EXERCISE TASK:
Copy out the entries word for word, from the very first line through the line that contains "Therapy. Therapeutic interventions", and include that line.

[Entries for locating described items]
╭──
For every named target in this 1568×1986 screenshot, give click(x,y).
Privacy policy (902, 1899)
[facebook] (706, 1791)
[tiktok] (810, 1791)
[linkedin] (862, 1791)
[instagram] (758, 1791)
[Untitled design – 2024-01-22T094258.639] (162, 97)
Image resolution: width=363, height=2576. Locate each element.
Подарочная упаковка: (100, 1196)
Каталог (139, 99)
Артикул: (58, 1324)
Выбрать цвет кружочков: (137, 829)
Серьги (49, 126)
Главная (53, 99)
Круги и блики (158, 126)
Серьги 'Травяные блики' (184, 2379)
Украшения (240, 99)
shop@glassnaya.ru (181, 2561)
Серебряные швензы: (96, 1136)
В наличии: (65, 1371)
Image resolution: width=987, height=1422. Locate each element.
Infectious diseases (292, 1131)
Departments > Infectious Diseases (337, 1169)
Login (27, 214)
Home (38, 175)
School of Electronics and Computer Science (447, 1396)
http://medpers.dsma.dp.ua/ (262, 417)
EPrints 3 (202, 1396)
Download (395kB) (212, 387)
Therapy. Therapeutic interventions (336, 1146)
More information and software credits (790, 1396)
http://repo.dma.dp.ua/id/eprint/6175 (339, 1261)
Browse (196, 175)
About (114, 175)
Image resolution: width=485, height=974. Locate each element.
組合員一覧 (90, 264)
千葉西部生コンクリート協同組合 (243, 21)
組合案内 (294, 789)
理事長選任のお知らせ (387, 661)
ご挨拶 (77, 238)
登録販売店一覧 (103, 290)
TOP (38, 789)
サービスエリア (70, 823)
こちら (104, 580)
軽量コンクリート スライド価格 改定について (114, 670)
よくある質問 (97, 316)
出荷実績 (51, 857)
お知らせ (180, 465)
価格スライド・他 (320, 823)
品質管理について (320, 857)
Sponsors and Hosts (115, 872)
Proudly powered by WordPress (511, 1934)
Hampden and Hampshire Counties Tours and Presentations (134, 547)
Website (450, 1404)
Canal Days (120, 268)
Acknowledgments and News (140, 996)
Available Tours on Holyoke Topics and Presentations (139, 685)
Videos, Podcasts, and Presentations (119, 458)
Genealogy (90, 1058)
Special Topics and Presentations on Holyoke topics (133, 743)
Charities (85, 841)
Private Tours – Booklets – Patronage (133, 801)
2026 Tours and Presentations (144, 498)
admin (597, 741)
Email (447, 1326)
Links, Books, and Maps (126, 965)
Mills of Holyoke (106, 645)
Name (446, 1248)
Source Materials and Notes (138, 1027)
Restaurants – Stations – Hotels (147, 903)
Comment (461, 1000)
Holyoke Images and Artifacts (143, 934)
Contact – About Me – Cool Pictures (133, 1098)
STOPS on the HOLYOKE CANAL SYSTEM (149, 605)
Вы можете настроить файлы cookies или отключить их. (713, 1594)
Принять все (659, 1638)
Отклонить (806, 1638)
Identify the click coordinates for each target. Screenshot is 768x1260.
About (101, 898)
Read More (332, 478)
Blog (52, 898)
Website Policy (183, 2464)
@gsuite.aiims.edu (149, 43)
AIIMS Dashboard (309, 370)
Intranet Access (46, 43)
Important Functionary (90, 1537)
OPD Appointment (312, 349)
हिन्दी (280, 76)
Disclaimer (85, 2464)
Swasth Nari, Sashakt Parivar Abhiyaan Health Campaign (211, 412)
╰──
OUTPUT OF THE TASK:
For every named target in this 1568×1986 screenshot, give click(x,y).
Privacy policy (902, 1899)
[facebook] (706, 1791)
[tiktok] (810, 1791)
[linkedin] (862, 1791)
[instagram] (758, 1791)
[Untitled design – 2024-01-22T094258.639] (162, 97)
Image resolution: width=363, height=2576. Locate each element.
Подарочная упаковка: (100, 1196)
Каталог (139, 99)
Артикул: (58, 1324)
Выбрать цвет кружочков: (137, 829)
Серьги (49, 126)
Главная (53, 99)
Круги и блики (158, 126)
Серьги 'Травяные блики' (184, 2379)
Украшения (240, 99)
shop@glassnaya.ru (181, 2561)
Серебряные швензы: (96, 1136)
В наличии: (65, 1371)
Image resolution: width=987, height=1422. Locate each element.
Infectious diseases (292, 1131)
Departments > Infectious Diseases (337, 1169)
Login (27, 214)
Home (38, 175)
School of Electronics and Computer Science (447, 1396)
http://medpers.dsma.dp.ua/ (262, 417)
EPrints 3 (202, 1396)
Download (395kB) (212, 387)
Therapy. Therapeutic interventions (336, 1146)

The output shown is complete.